こんなにきれいなビルが立ち並んでいるのは、あまり見たことがない。ところが、町の真ん中あたりに大きな空き地があって、車がパラパラと駐車してあったりして。分からない所だ。
 先へ進もうとHWYに戻ったが、空にはあやしげな雲。引き返してブリスベーン・シティーYHに投宿。シドニーを出て今日で4日。通算1100km。早くはないが、まぁ俺のペースとしては、最初はこんなものだろう。マシンのクセや色々な問題の箇所も、この間徐々に分かってきた。今日はブレーキがキイキイ鳴るのが気になった。

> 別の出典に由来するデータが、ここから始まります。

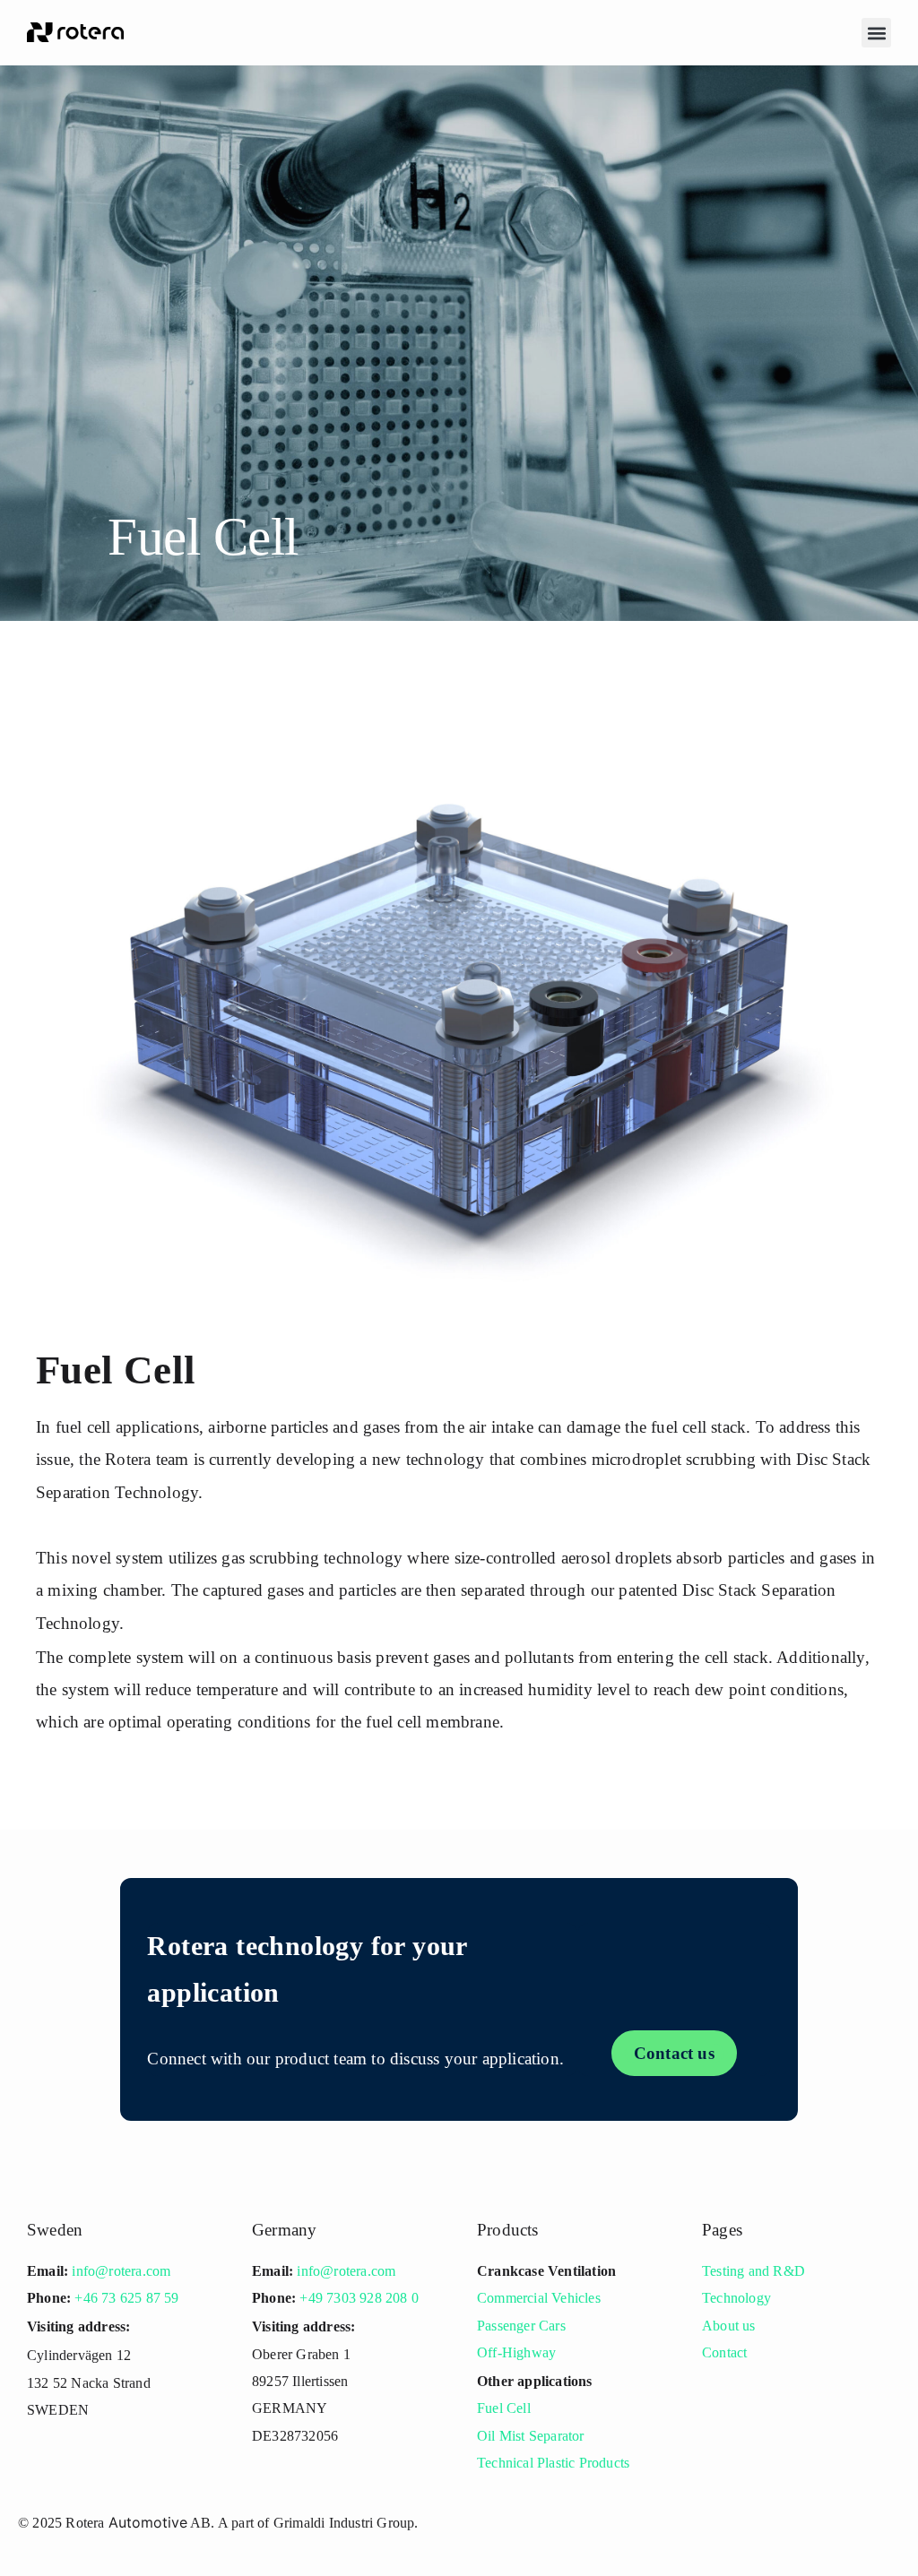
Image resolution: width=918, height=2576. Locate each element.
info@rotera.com (121, 2271)
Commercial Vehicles (539, 2297)
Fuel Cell (504, 2408)
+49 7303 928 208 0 (359, 2297)
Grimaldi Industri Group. (346, 2522)
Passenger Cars (521, 2325)
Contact (724, 2352)
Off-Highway (516, 2352)
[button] (876, 32)
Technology (736, 2297)
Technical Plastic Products (553, 2462)
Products (508, 2229)
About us (729, 2325)
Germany (284, 2229)
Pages (722, 2229)
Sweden (54, 2229)
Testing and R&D (753, 2271)
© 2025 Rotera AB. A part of (145, 2522)
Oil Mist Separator (531, 2435)
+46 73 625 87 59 (126, 2297)
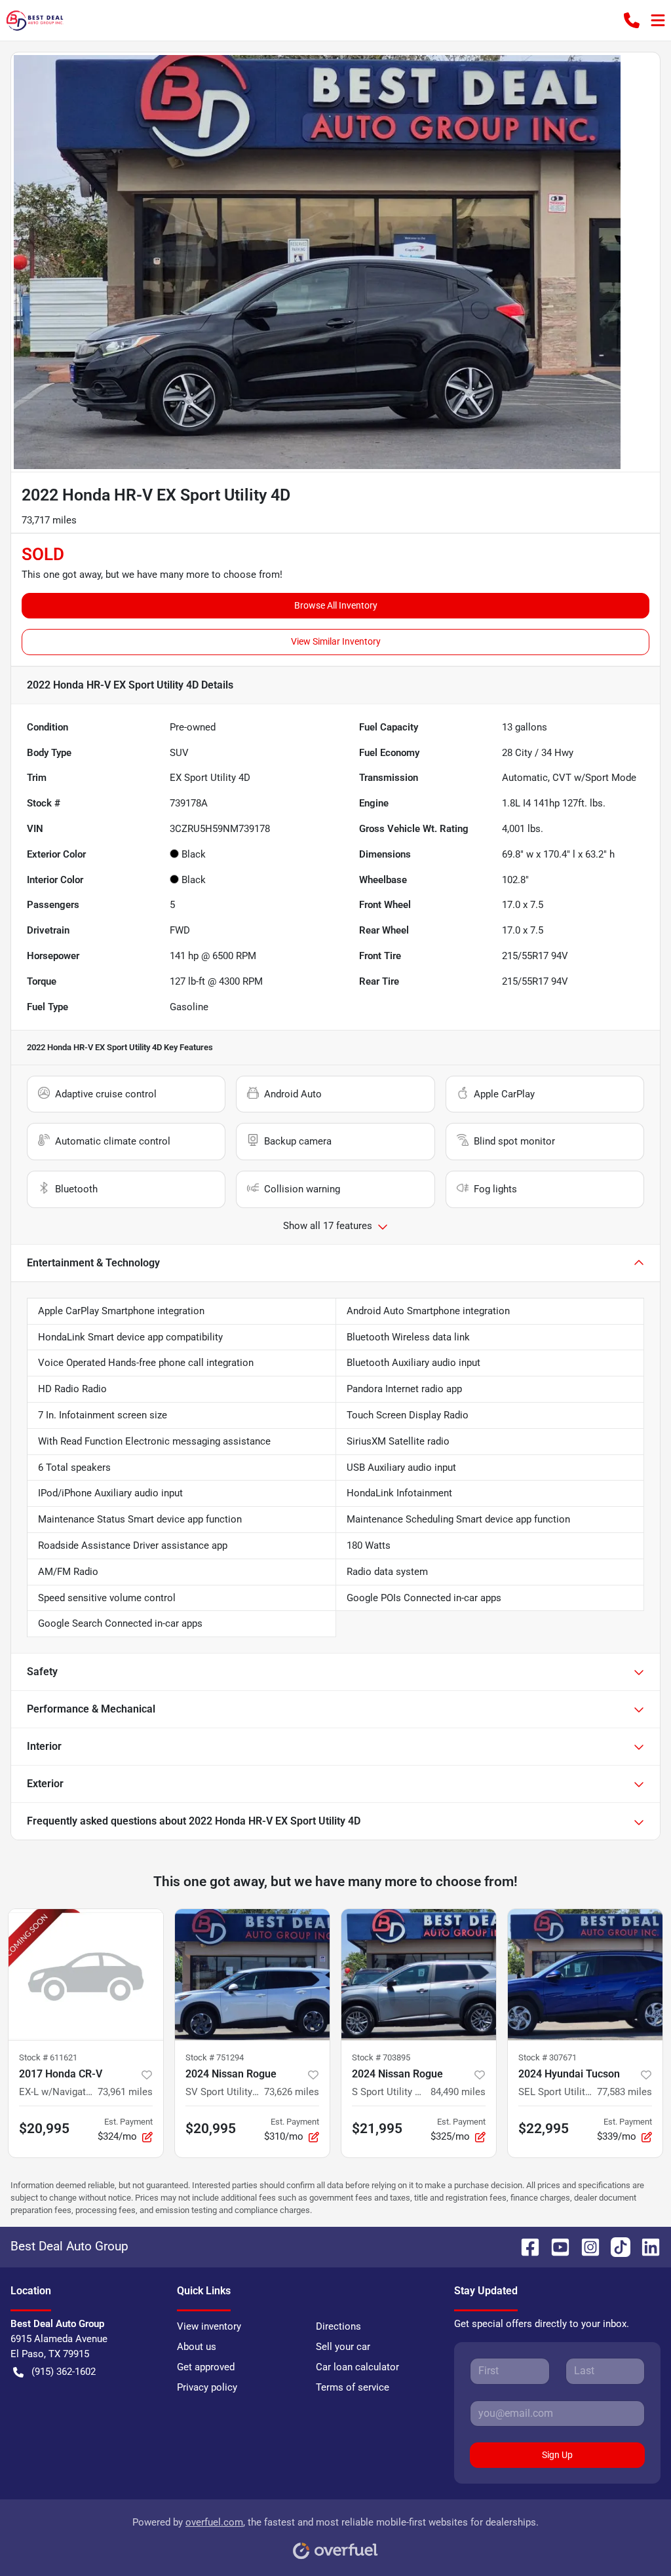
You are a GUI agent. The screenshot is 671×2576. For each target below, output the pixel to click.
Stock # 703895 (381, 2057)
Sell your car (343, 2347)
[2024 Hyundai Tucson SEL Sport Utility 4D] (585, 1974)
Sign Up (557, 2455)
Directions (338, 2326)
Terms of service (352, 2387)
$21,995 (377, 2128)
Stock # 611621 (48, 2057)
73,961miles (125, 2092)
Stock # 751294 (214, 2057)
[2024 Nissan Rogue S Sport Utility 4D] (418, 1974)
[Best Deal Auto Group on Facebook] (525, 2246)
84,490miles (458, 2092)
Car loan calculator (357, 2367)
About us (196, 2347)
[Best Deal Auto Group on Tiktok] (615, 2246)
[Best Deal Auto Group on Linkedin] (645, 2246)
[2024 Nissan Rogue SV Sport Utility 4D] (252, 1974)
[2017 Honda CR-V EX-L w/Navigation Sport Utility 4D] (86, 1974)
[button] (632, 20)
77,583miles (624, 2092)
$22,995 (543, 2128)
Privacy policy (207, 2387)
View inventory (209, 2326)
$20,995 (44, 2128)
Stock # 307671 (547, 2057)
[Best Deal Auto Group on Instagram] (585, 2246)
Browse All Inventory (335, 605)
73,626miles (291, 2092)
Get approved (206, 2367)
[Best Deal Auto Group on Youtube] (555, 2246)
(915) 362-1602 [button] (63, 2371)
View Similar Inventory (336, 641)
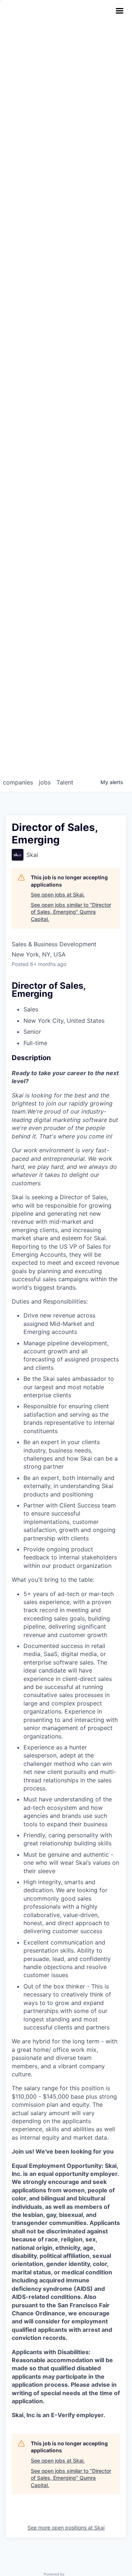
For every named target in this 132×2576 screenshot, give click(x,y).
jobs (45, 782)
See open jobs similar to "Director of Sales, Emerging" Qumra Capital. (71, 912)
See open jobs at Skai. (58, 894)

 YH駐車場で前後のブレーキをはずしてチェック。リアは残りが2mmほどか。近々替えた方がいいだろう。前はOKだ。ただ両方ともブレーキオイルが少ない。バッテリーはOK。振動で少しずれたガソリンタンクを、動かないようにタオルをねじ込んでフィットさせた。オイルフィルターカバーのネジ1本とガムテープ1個がどこかにまぎれこんでしまった。困ったメカニックもいたもんだ。まぁいいか。